##### DATA TO USE #####

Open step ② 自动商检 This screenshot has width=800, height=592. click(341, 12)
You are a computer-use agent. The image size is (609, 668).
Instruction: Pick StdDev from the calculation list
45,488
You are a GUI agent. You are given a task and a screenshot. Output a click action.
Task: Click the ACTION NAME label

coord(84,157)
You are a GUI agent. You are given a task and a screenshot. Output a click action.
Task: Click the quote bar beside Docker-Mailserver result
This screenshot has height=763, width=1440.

#####
##### DATA TO USE #####

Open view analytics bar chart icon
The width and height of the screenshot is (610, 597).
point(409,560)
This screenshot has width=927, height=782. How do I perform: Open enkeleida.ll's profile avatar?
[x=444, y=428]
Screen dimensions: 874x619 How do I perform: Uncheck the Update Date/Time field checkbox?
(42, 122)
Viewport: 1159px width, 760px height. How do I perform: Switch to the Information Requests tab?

#####

What you return should be exactly the lines above, starting at the one with "Task: Click the quote" and ending at the one with "This screenshot has height=763, width=1440.", and nothing else.

#### RESULT FOR THIS TASK
Task: Click the quote bar beside Docker-Mailserver result
This screenshot has height=763, width=1440.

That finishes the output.